• Отрывок страницы:

Мишель рассердился и на нее, и на меня и опрометью побежал домой…»
11 марта 1830 года Московский университетский благородный пансион посетил Николай I. Это событие имело далекоидущие последствия. Послушаем очевидца:
«Неожиданно приехал сам император Николай Павлович… до того неожиданно, непредвиденно, что начальство наше совсем потеряло голову. На беду государь попал в пансион во время перемены, между двумя уроками, когда обыкновенно учителя уходят отдохнуть в особую комнату, а ученики всех возрастов пользуются несколькими минутами свободы, чтобы размять свои члены после полуторачасового сидения в классе. В эти минуты вся масса ребятишек обыкновенно устремлялась из классных комнат в широкий коридор, на который выходили двери из всех классов. Коридор наполнялся густою толпою жаждущих движения и обращался в арену гимнастических упражнений всякого рода…
В такой-то момент император, встреченный в сенях только старым сторожем, пройдя через большую актовую залу, вдруг предстал в коридоре среди бушевавшей толпы ребятишек. Можно представить себе, какое впечатление произвела эта вольница на самодержца, привыкшего к чинному натянутому строю петербургских военно-учебных заведений. С своей же стороны толпа не обратила никакого внимания на появление величественной фигуры императора, который прошел вдоль всего коридора среди бушующей массы, никем не узнанный, — и, наконец, вошел в наш класс, где многие из учеников уже сидели на своих местах в ожидании начала урока. Тут произошла весьма комическая сцена: единственный из всех воспитанников пансиона, видавший государя в Царском Селе, — Булгаков узнал его и, встав с места, громко приветствовал: «Здравия желаю вашему величеству!» — Все другие крайне изумились такой выходке товарища; сидевшие рядом с ним даже выразили вслух негодование на такое неуместное приветствие вошедшему «генералу»… Озадаченный, разгневанный государь, не сказав ни слова, прошел далее в 6-й класс и только здесь наткнулся на одного из надзирателей, которому грозно приказал немедленно собрать всех воспитанников в актовый зал. Тут, наконец, прибежали, запыхавшись, и директор, и инспектор, перепуганные, бледные, дрожащие… Император, возвратившись в зал, излил весь свой гнев и на начальство наше, и на нас, с такою грозною энергией, какой нам никогда и не снилось. Пригрозив нам, он вышел…» (Из неизданных воспоминаний графа Д. А. Милютина).

• Исследуемые данные:

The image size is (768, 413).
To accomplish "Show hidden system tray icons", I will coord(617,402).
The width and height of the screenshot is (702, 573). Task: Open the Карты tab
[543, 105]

* * *

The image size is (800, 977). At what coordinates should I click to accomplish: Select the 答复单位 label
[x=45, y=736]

• Порядок работы: Продолжите отрывок о приезде Николая I в университетский пансион, начав сразу после его последнего предложения. Список здесь не понадобится.

• Ответ к задаче:
Пока педагоги и надзиратели собирали воспитанников в актовом зале, Николай I осмотрел дортуары. В одной из спален было несколько заболевших. Государь приказал одному из них раздеться и самолично осмотрел белье. Оно оказалось «неудовлетворительным».
Последствия этой ревизии воспоследовали быстро: уже 29 марта был подписан «Высочайший указ Правительствующему сенату… о преобразовании благородных пансионов при Московском и С.-Петербургском университетах в гимназии».
Преобразование пансиона в обыкновенную гимназию уничтожало права, которые он давал окончившим полный курс (как мы помним, выпускные воспитанники получали чины от 14-го до 10-го классов и университетские права). Но того хуже: гимназии, как и университеты, принадлежали к числу бессословных учебных заведений. Следовательно, гимназическое начальство, по закону, теперь имело право на телесные наказания, т. е. на обуздание свободы детских нравов посредством розог. Что также было крайне нежелательно.
Окончив шестой класс, Лермонтов вышел из пансиона. 16 апреля было выдано свидетельство из Благородного пансиона «… Михаилу Лермантову в том, что он в 1828 году был принят в пансион, обучался в старшем отделении высшего класса разным языкам, искусствам и преподаваемым в оном нравственным, математическим и словесным наукам, с отличным прилежанием, с похвальным поведением и с весьма хорошими успехами; ныне же по прошению его от пансиона с сим уволен».
Принято решение поступать в Московский университет и продолжать образование там. Но пока что — впереди лето, время отдыха.